The income tax is contingent on the person being taxable in Sweden, and the social security contributions are contingent on the person being part of the Swedish social insurance plan. The income tax is finalised through a yearly tax assessment the year following the income year.[1]

27% of taxpayer money in Sweden goes towards education and healthcare, whereas 5% goes to the police and military, and 42% to social security.[2]

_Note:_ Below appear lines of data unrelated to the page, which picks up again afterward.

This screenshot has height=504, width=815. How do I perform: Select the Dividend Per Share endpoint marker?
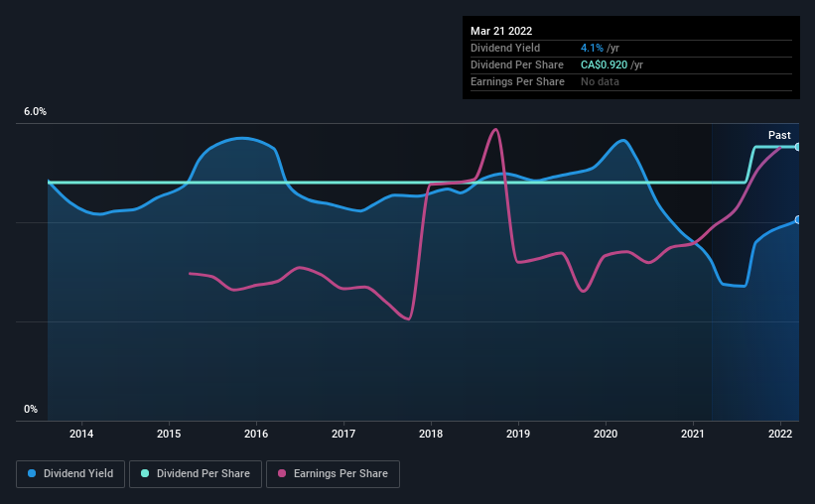(797, 147)
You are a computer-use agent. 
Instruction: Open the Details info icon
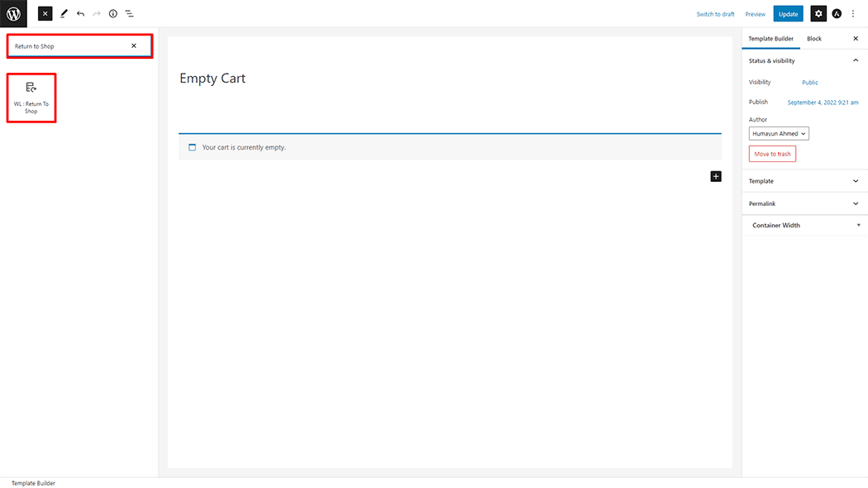[113, 14]
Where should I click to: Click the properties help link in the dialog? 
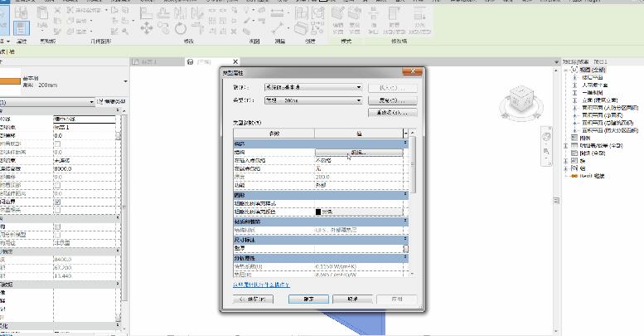[261, 284]
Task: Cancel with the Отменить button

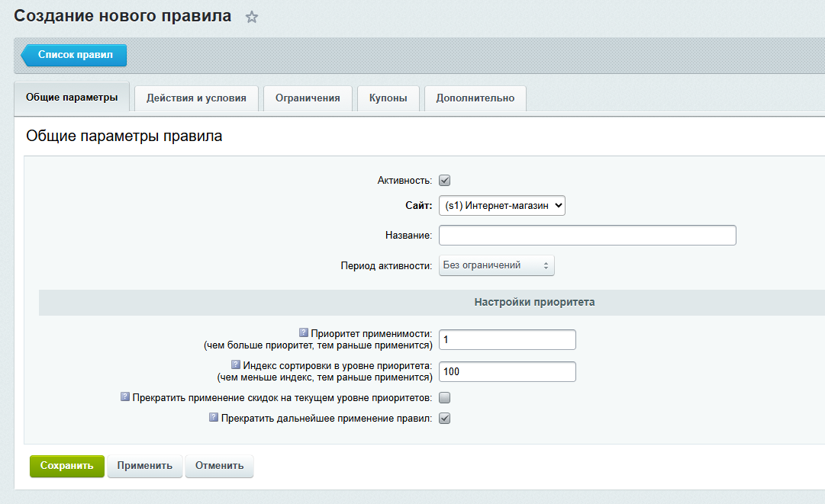Action: point(219,466)
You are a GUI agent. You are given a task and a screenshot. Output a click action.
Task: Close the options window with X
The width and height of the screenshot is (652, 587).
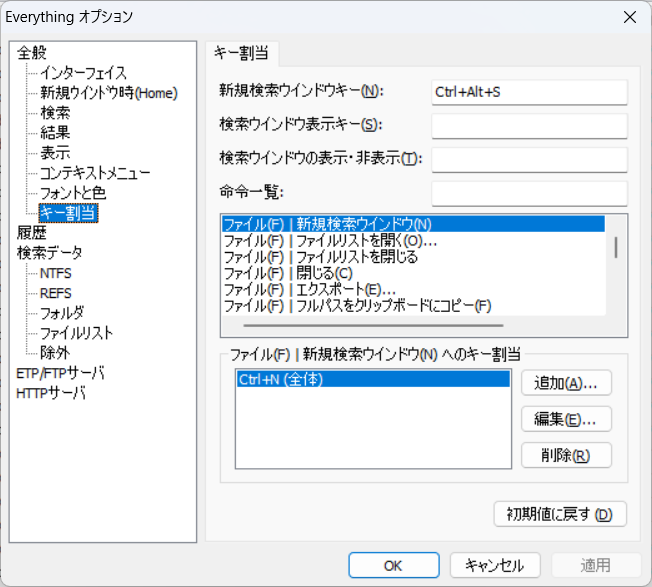click(x=628, y=17)
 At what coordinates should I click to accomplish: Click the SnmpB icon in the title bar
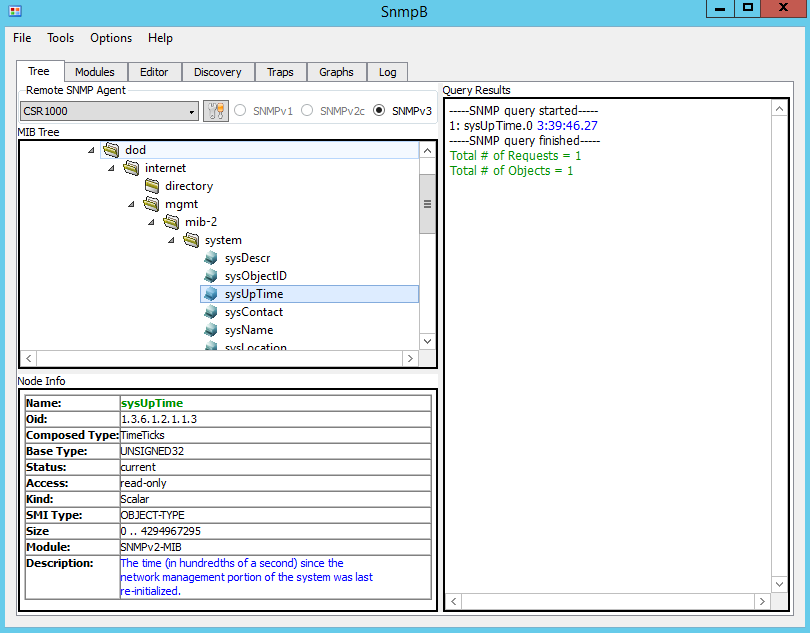click(x=14, y=9)
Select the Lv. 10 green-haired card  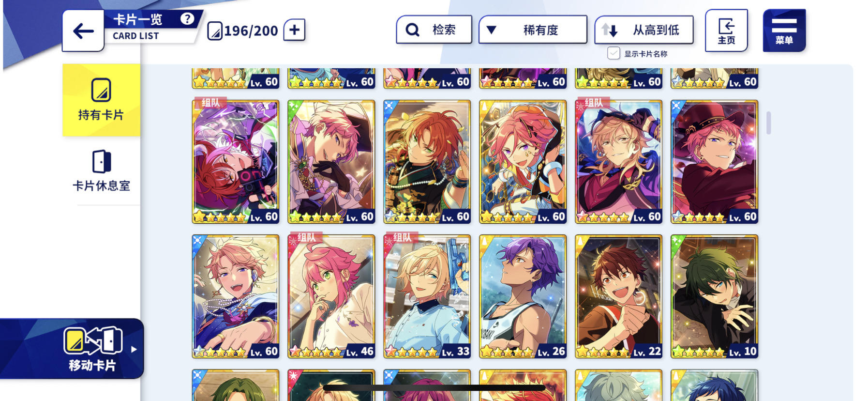click(714, 296)
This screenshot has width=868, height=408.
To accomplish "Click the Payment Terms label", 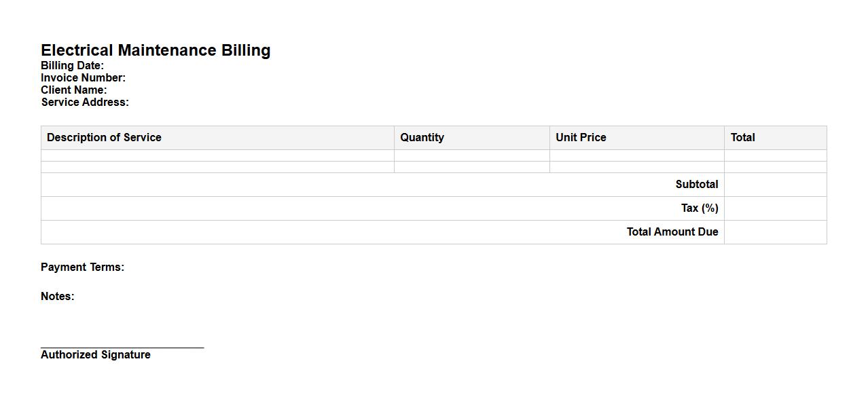I will tap(82, 267).
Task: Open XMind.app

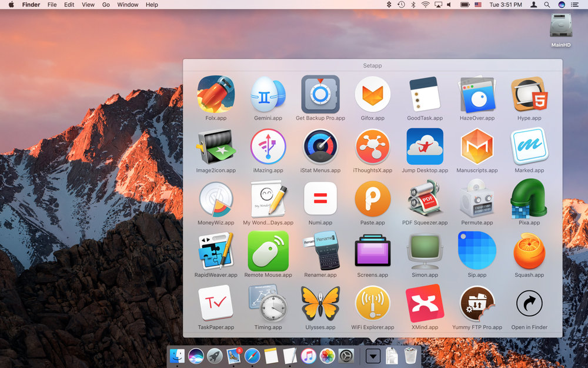Action: pos(425,304)
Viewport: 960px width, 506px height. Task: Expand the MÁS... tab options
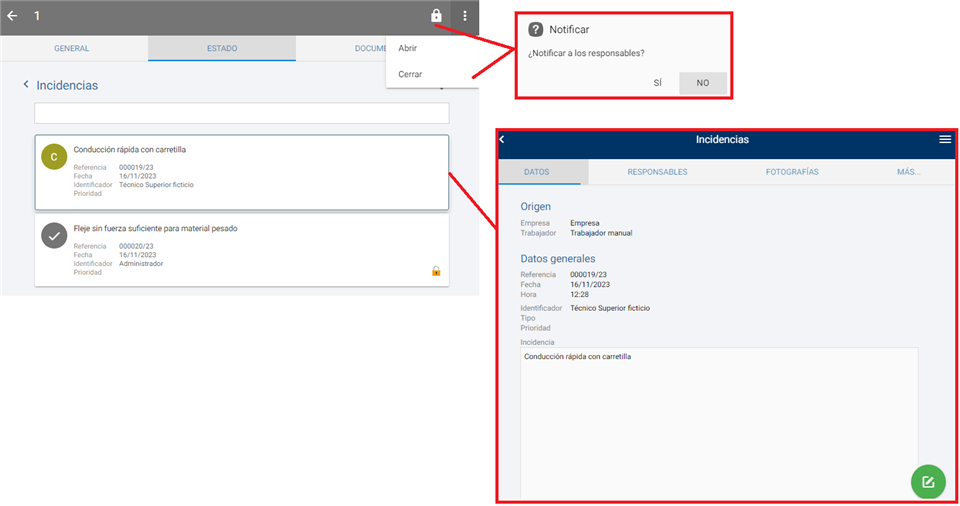point(908,172)
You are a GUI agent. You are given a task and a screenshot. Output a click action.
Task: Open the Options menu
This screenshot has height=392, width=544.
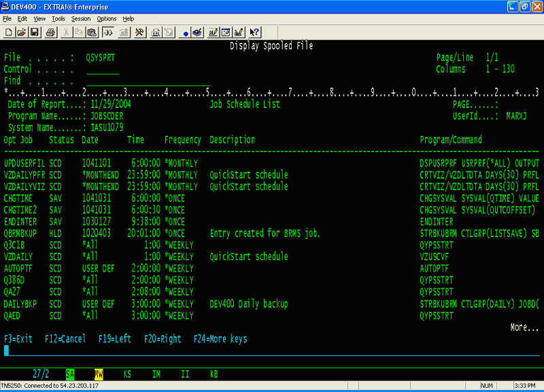[106, 19]
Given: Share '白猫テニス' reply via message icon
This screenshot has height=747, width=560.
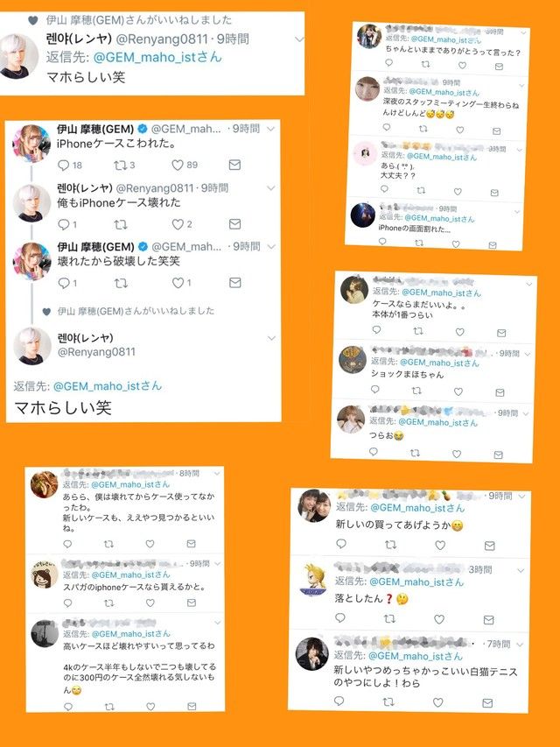Looking at the screenshot, I should (x=487, y=702).
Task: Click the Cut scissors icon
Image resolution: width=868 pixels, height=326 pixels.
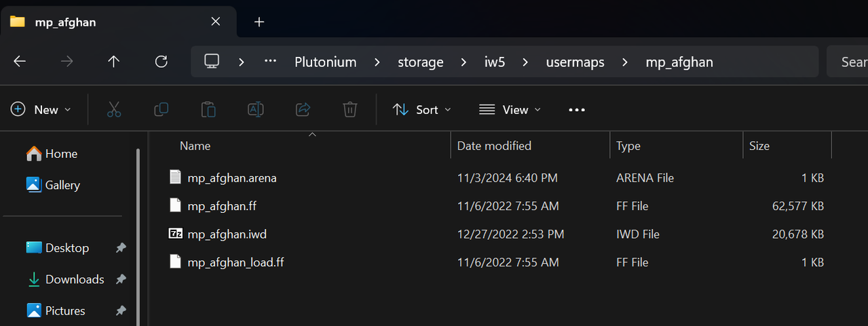Action: click(114, 109)
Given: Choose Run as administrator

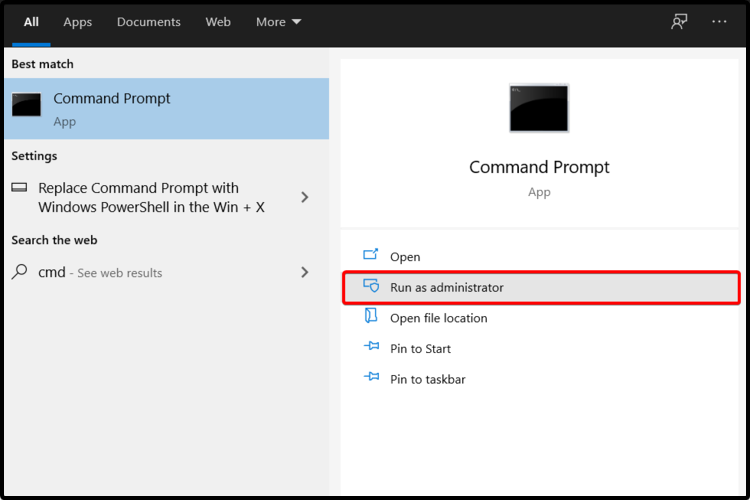Looking at the screenshot, I should point(541,288).
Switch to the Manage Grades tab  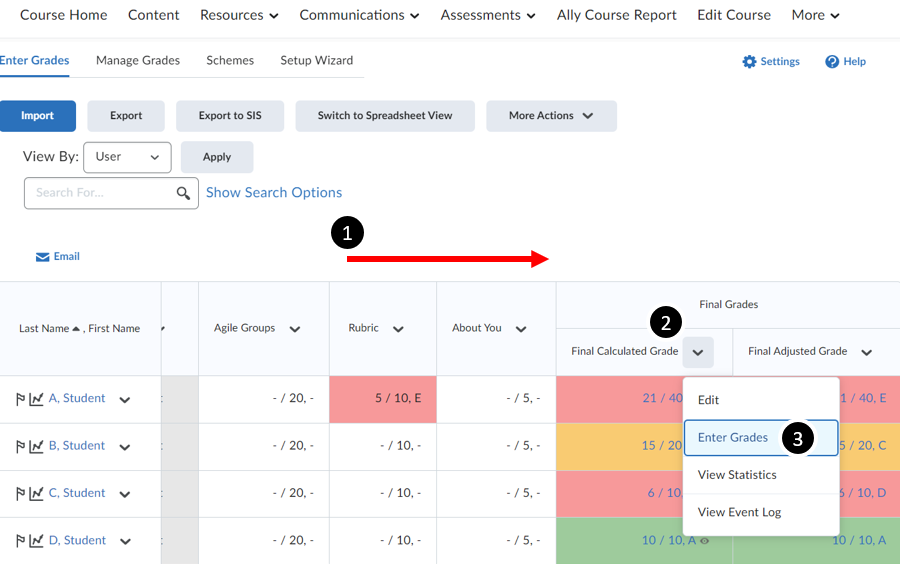point(138,60)
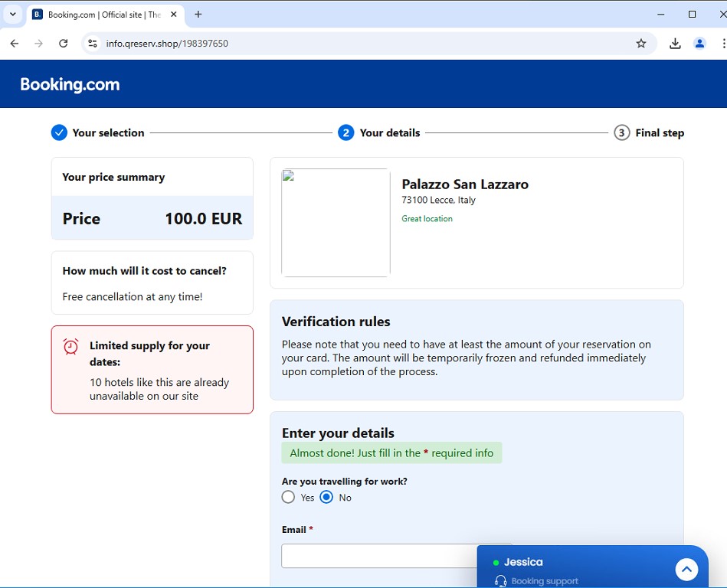This screenshot has width=727, height=588.
Task: Open the browser profile icon
Action: coord(699,44)
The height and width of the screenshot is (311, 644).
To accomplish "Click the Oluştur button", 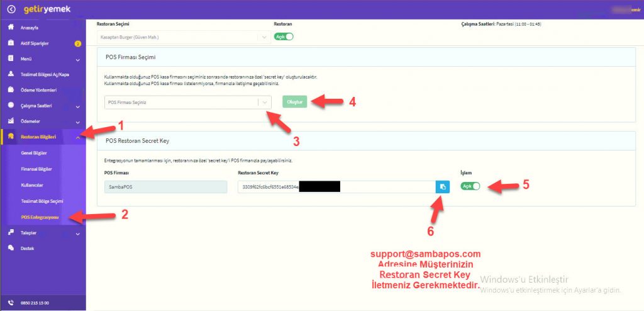I will tap(295, 102).
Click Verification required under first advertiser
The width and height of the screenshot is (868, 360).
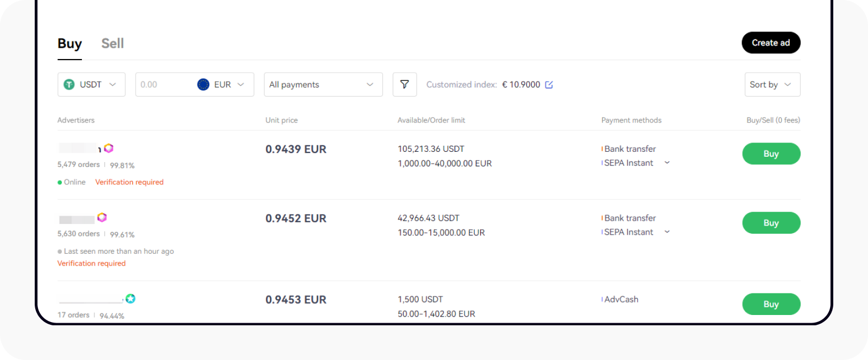129,182
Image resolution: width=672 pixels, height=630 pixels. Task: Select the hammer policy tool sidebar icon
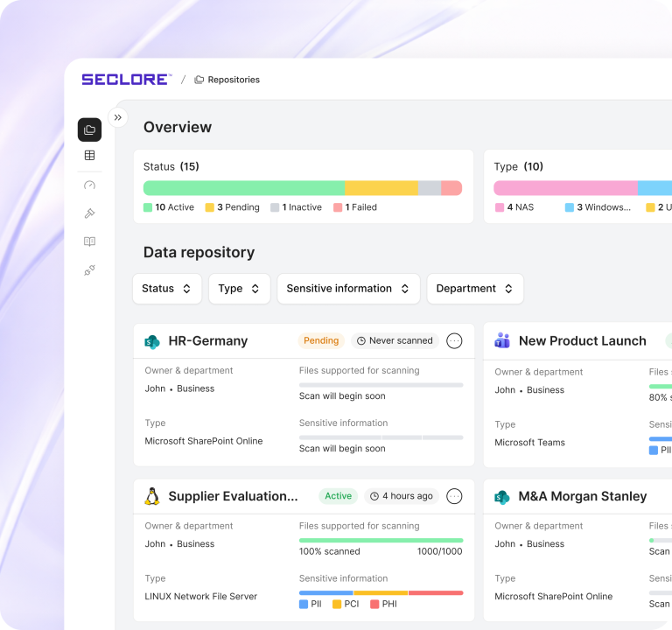89,214

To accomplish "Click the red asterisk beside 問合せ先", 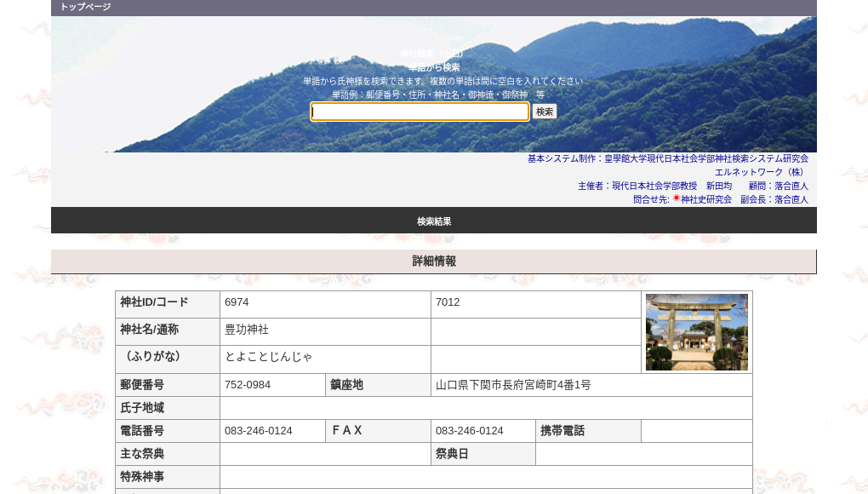I will (675, 198).
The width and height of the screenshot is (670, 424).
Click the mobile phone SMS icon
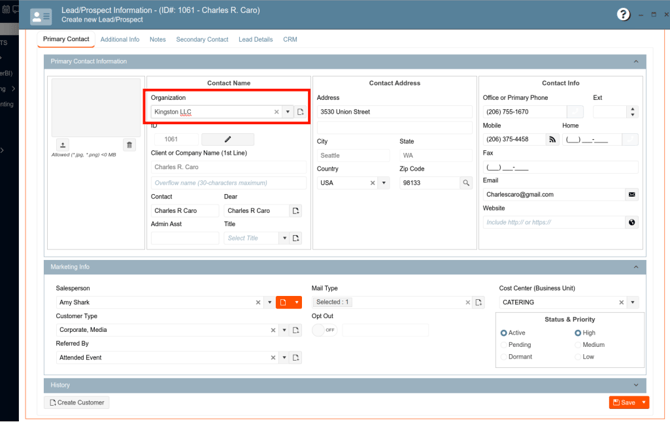click(552, 140)
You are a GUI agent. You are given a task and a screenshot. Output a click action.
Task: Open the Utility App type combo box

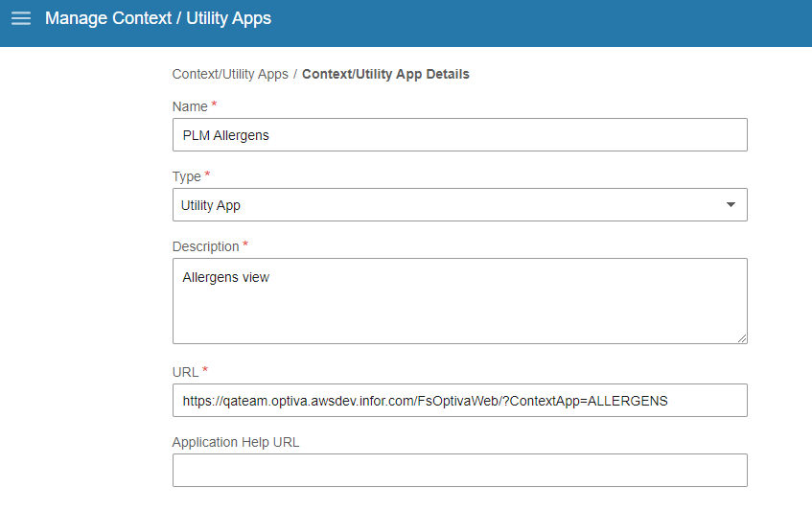451,205
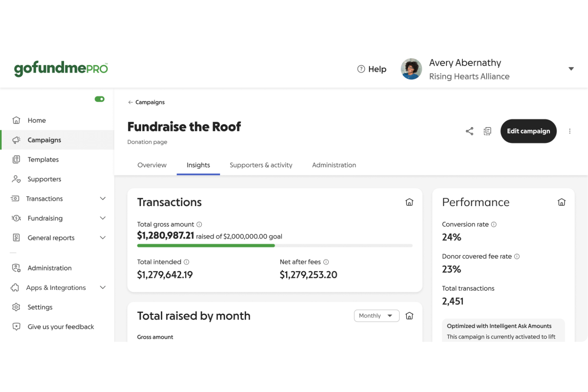
Task: Open Supporters from the sidebar
Action: coord(44,179)
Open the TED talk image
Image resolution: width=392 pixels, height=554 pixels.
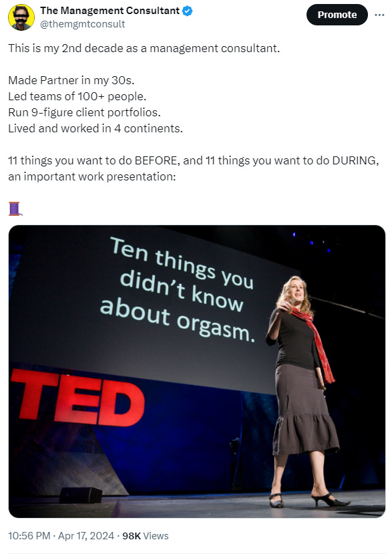pos(197,372)
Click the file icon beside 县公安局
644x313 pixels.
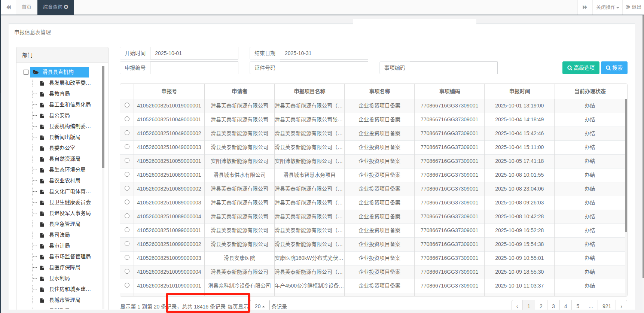tap(42, 116)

Value added tax and 1960s indirect taxation reforms

Value added tax (VAT) which originated in France in 1954, is a tax added on the supply of goods and services. In this way, making it impossible for individuals to evade tax.[3] VAT was introduced in Sweden in 1969, replacing the previous retail sales tax (ömsättningskatt).[4] This was at a time when the country´s tax policy was moving toward greater dependence on indirect taxation and was a part of the Swedish reform of the indirect tax structure. The reform supporting indirect taxation was implemented due to the need for an additional source of revenue to meet the social responsibilities of affluence. With Sweden´s flourishing economy, public consumption through education, welfare, national defense, healthcare etc. was rising rapidly. Improvement of the public sector, in addition to a growing population resulted in the costs rising. When all these costs went up, taxes rose as well, and Sweden became the country with the second highest ratio of taxes to gross national product (at 37.1%) among the developed countries that make up the Organization for Economic Cooperation and development.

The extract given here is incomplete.